Copy the entries from the line with "You are a computer-use" to the line with "tap(262, 183)", replacing "Past 24 hours" with "Last 7 days" and changing nothing else. Omit the pictures from your answer.

#### Supplied data

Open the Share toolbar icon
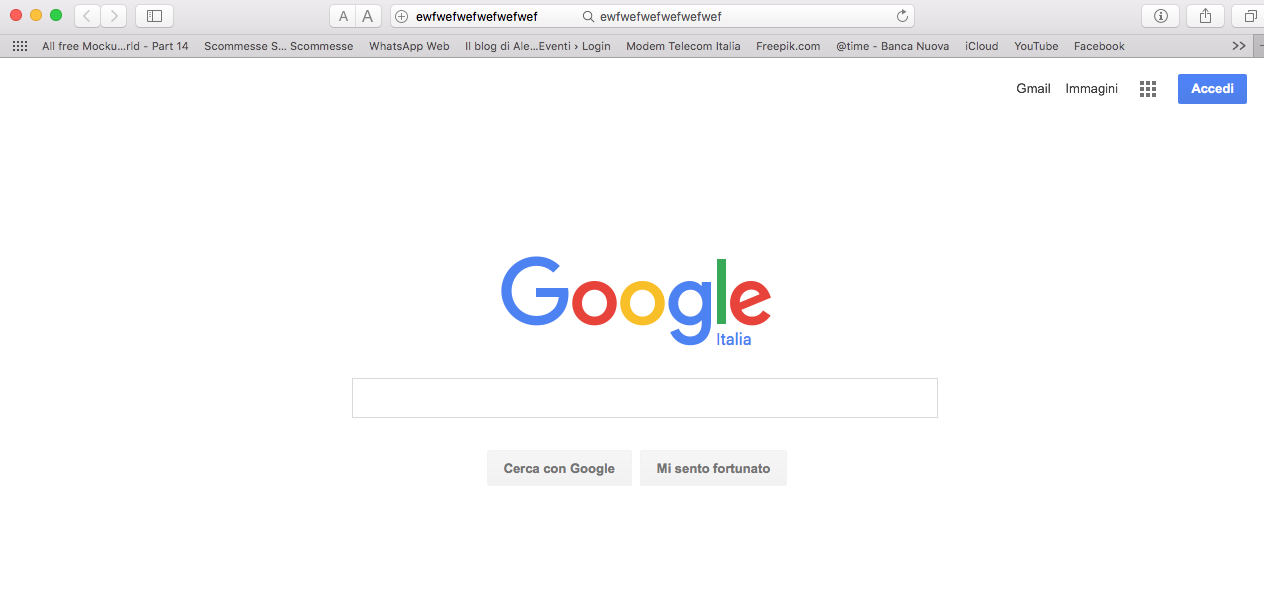 (1205, 16)
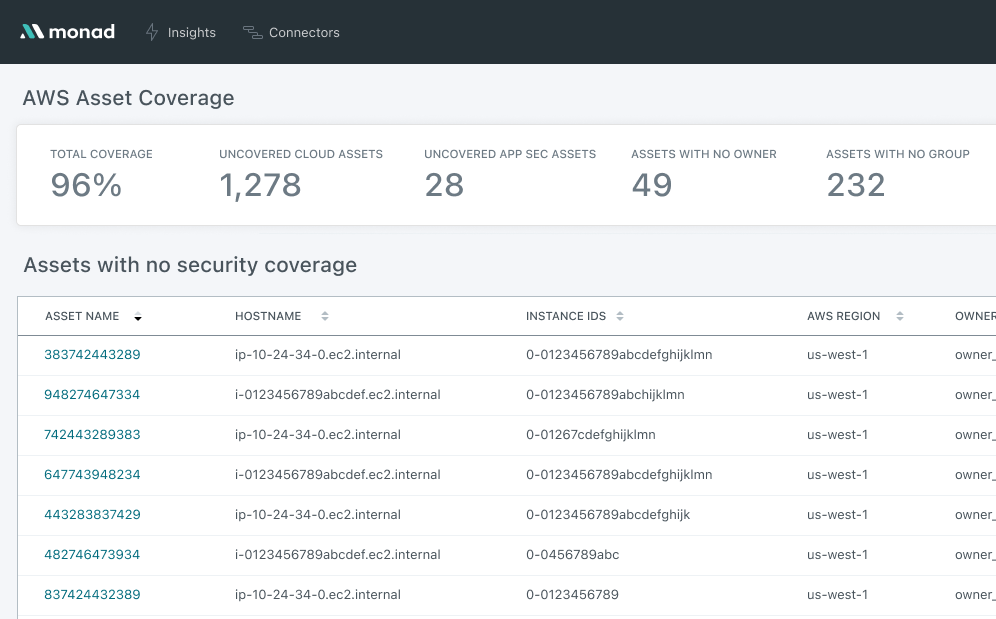Viewport: 996px width, 619px height.
Task: Open asset 948274647334 link
Action: coord(92,395)
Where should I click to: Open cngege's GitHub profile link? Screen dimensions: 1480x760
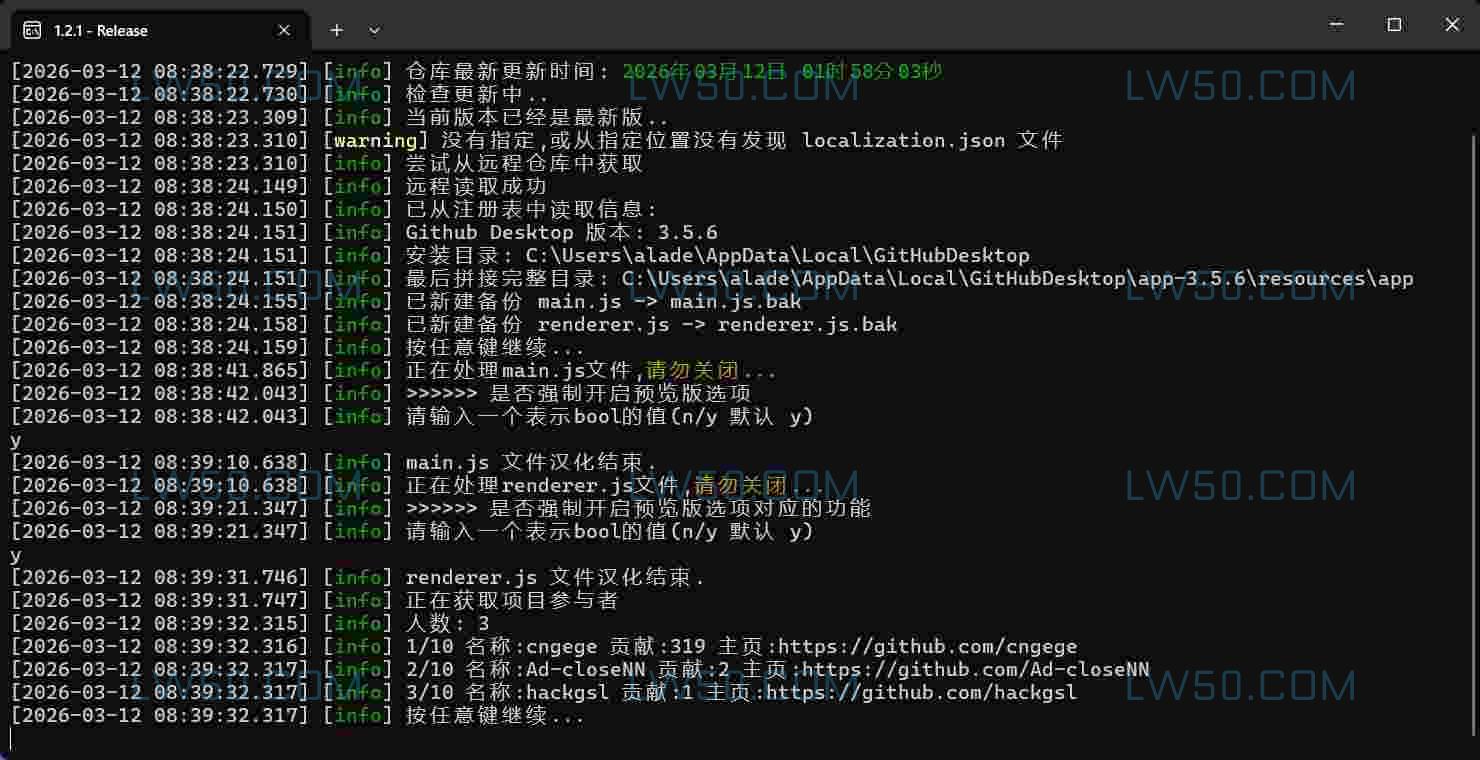click(x=930, y=646)
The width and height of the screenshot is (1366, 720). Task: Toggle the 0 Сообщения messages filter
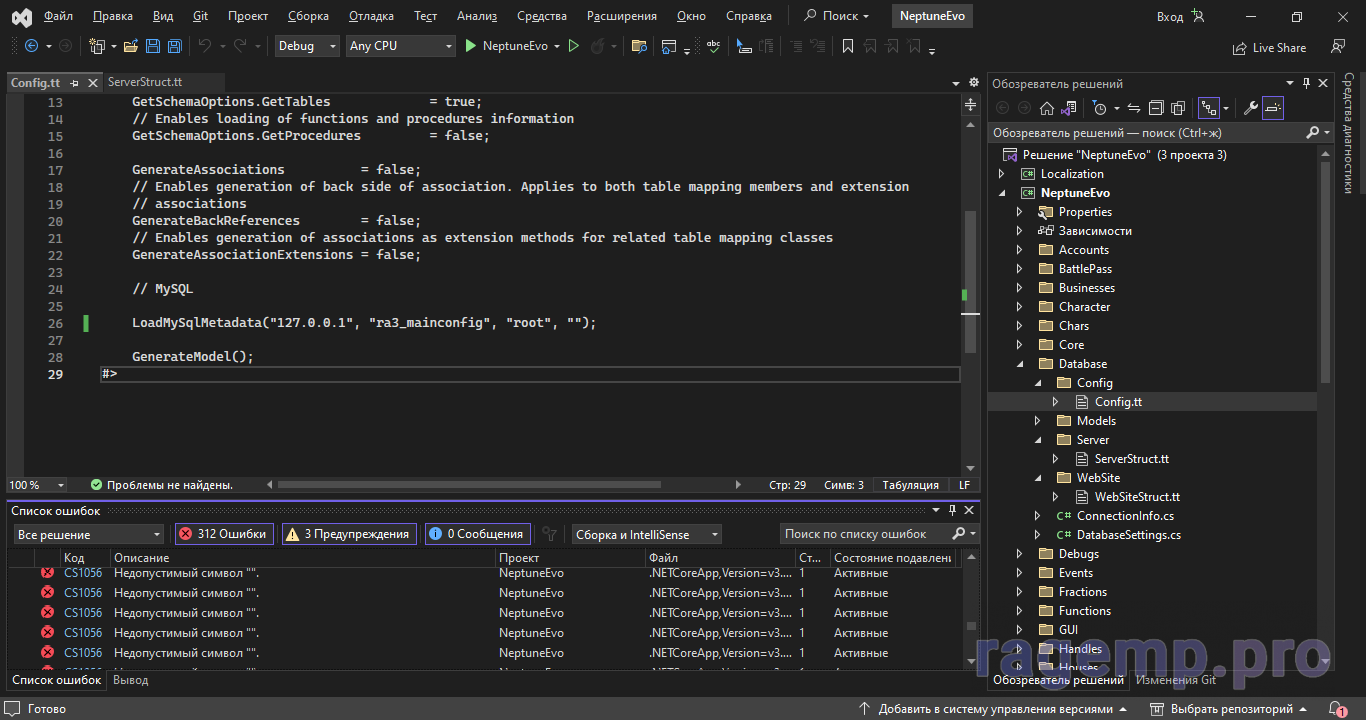[476, 534]
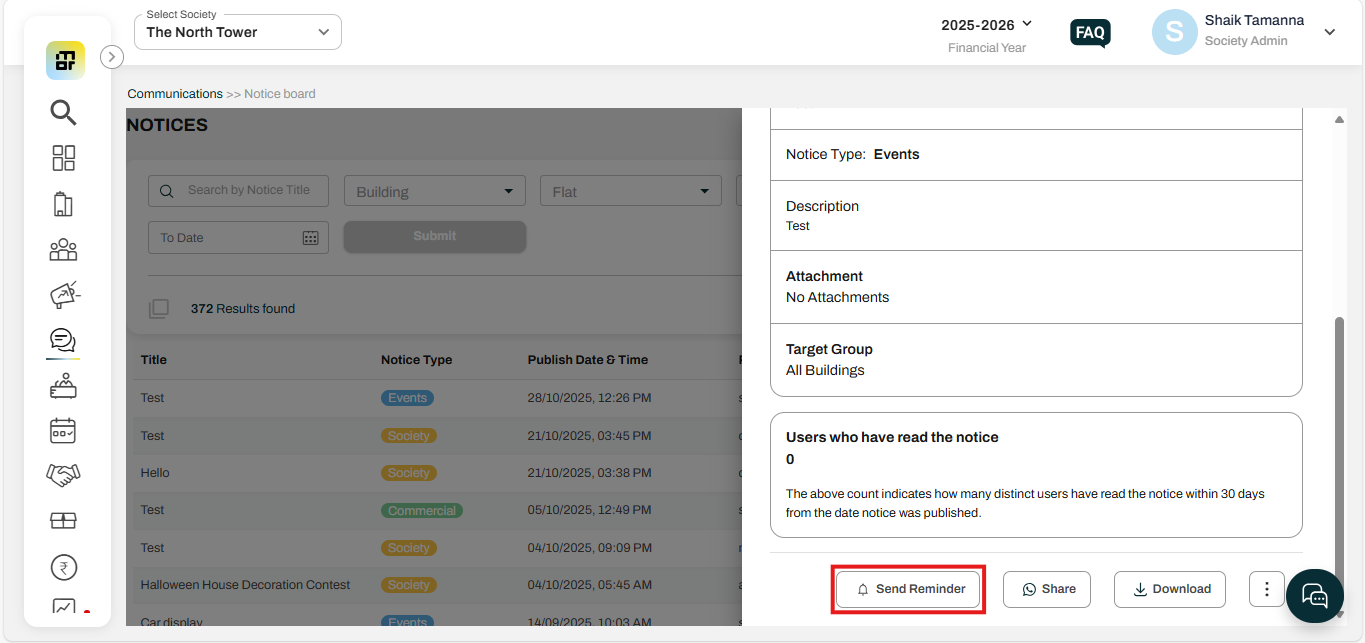Download the notice
Viewport: 1365px width, 643px height.
(1170, 589)
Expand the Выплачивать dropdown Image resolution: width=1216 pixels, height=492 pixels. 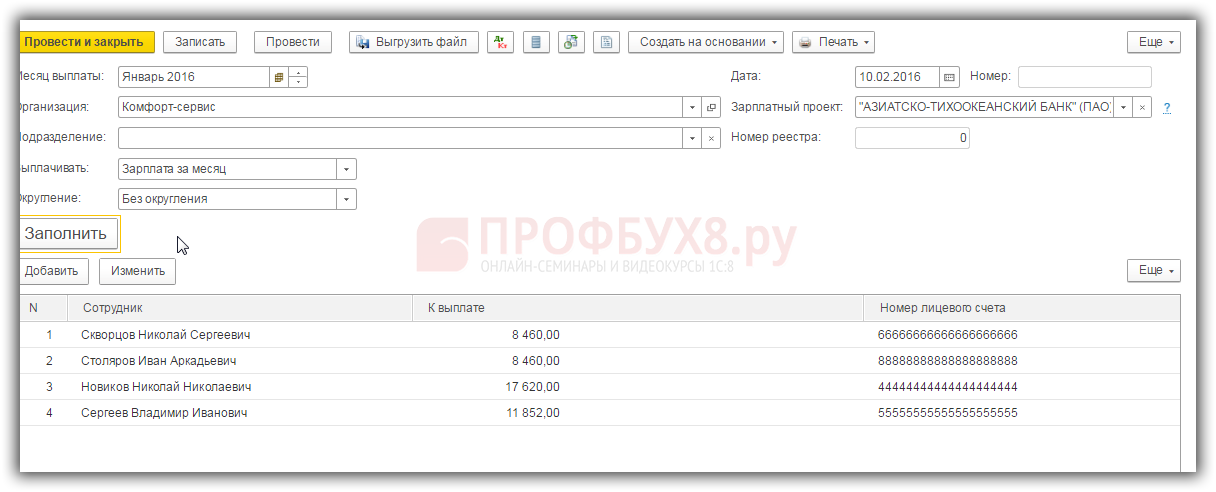[x=346, y=169]
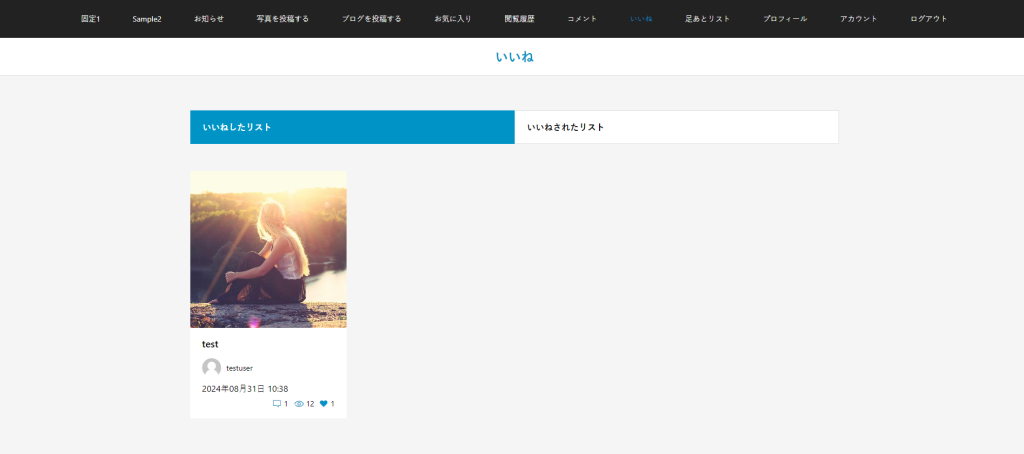The height and width of the screenshot is (454, 1024).
Task: Click the testuser avatar icon
Action: click(x=211, y=368)
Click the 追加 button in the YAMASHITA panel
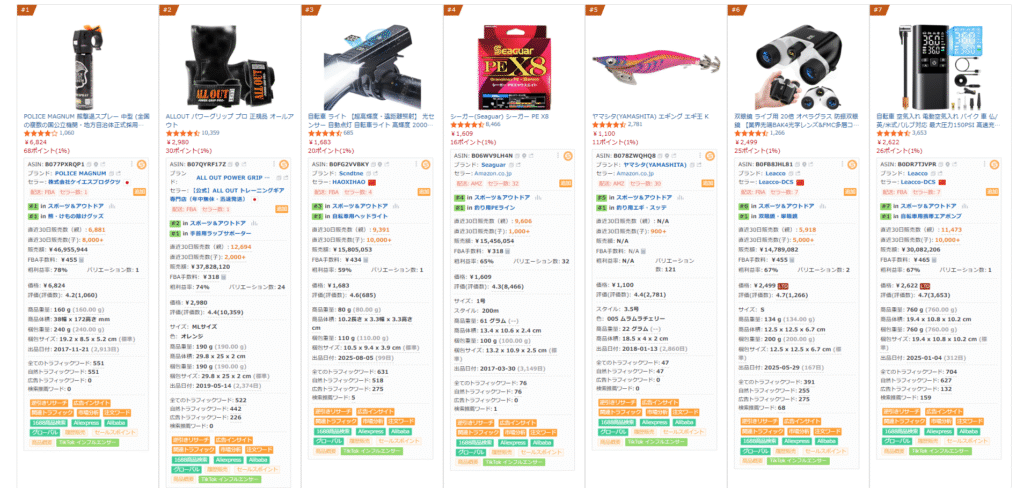Viewport: 1024px width, 488px height. pyautogui.click(x=708, y=184)
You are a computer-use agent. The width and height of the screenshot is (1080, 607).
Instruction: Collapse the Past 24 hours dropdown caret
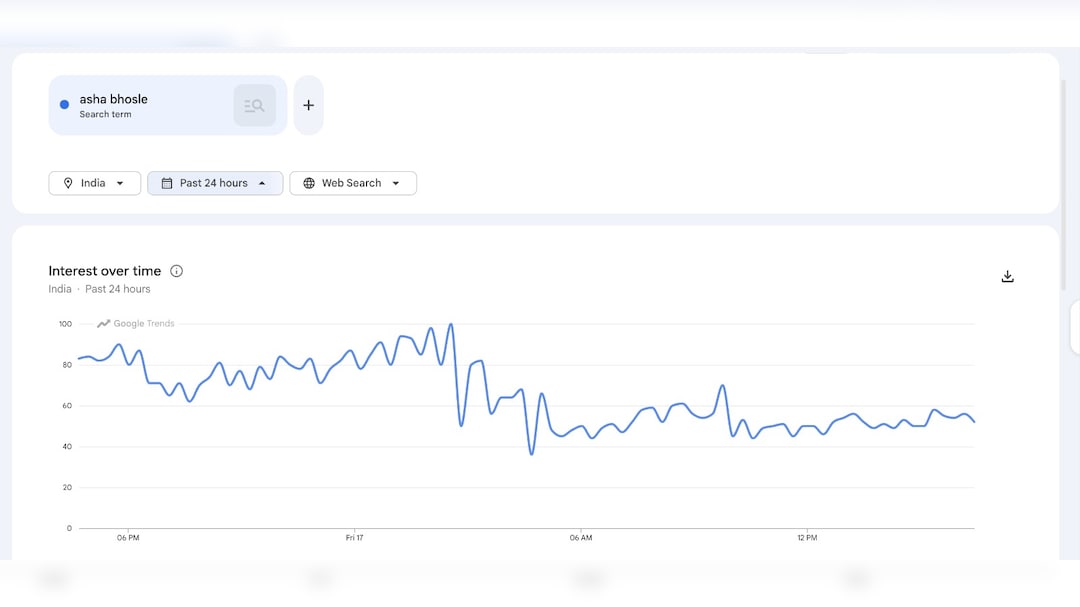tap(262, 183)
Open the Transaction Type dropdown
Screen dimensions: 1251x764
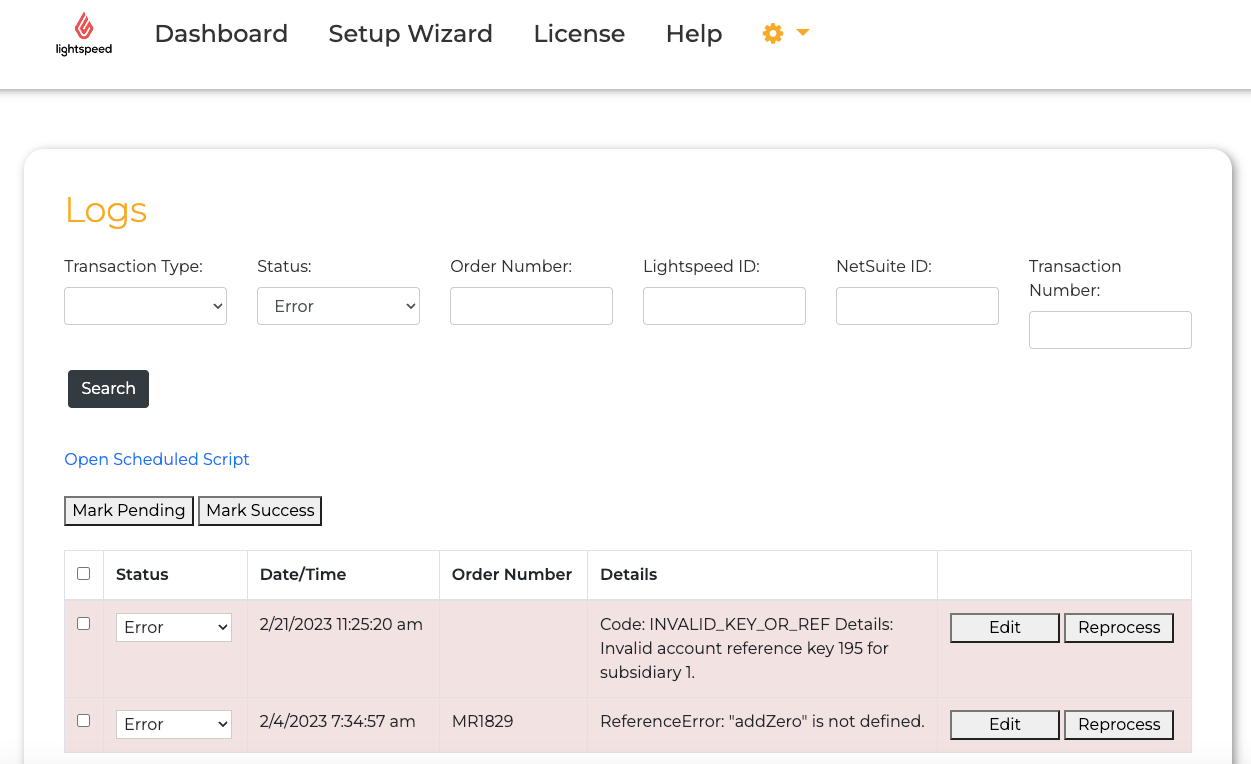(145, 306)
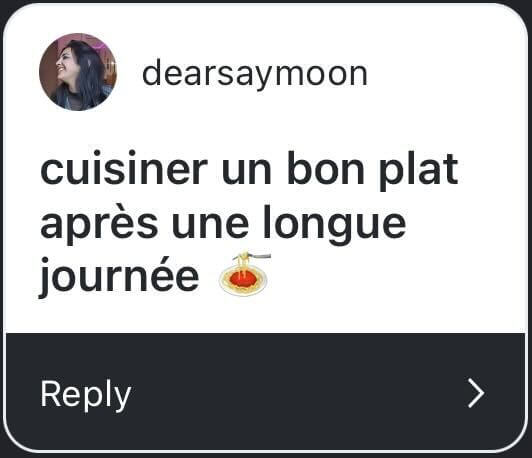
Task: Tap the circular avatar of the smiling woman
Action: point(78,72)
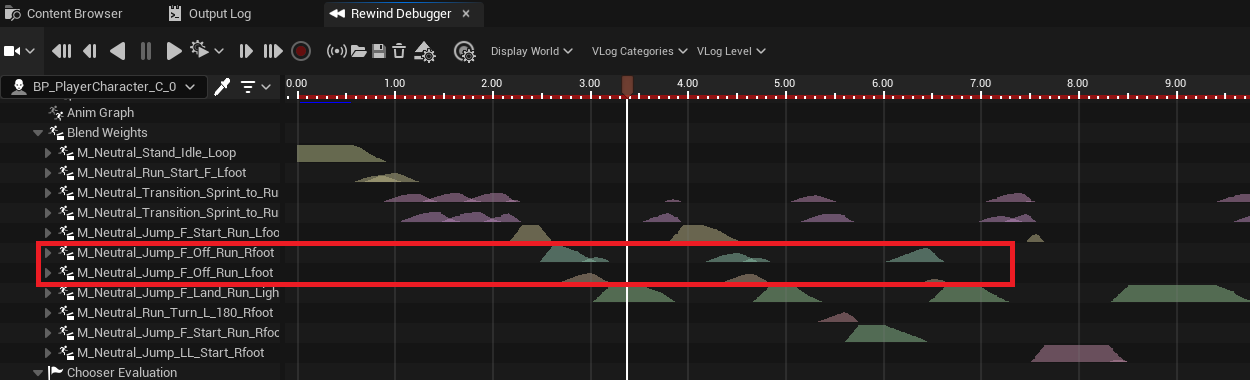Start recording with the red record button
This screenshot has width=1250, height=380.
coord(301,51)
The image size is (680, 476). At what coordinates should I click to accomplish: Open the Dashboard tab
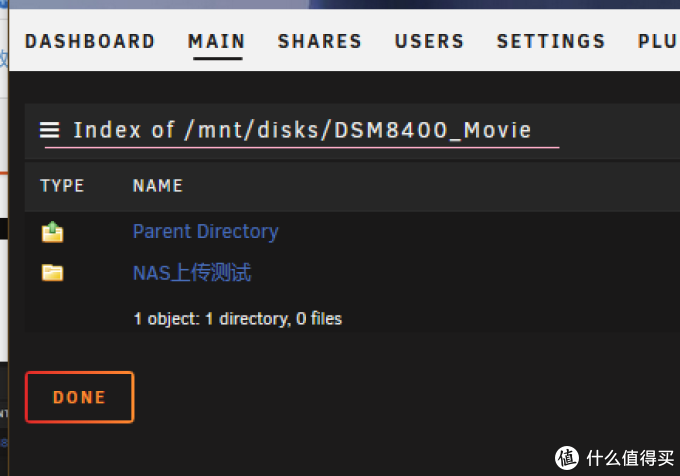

########

> Correct result
You are a computer-use agent. The width and height of the screenshot is (1080, 607).
Instruction: Collapse the Last 7 days dropdown caret
tap(262, 183)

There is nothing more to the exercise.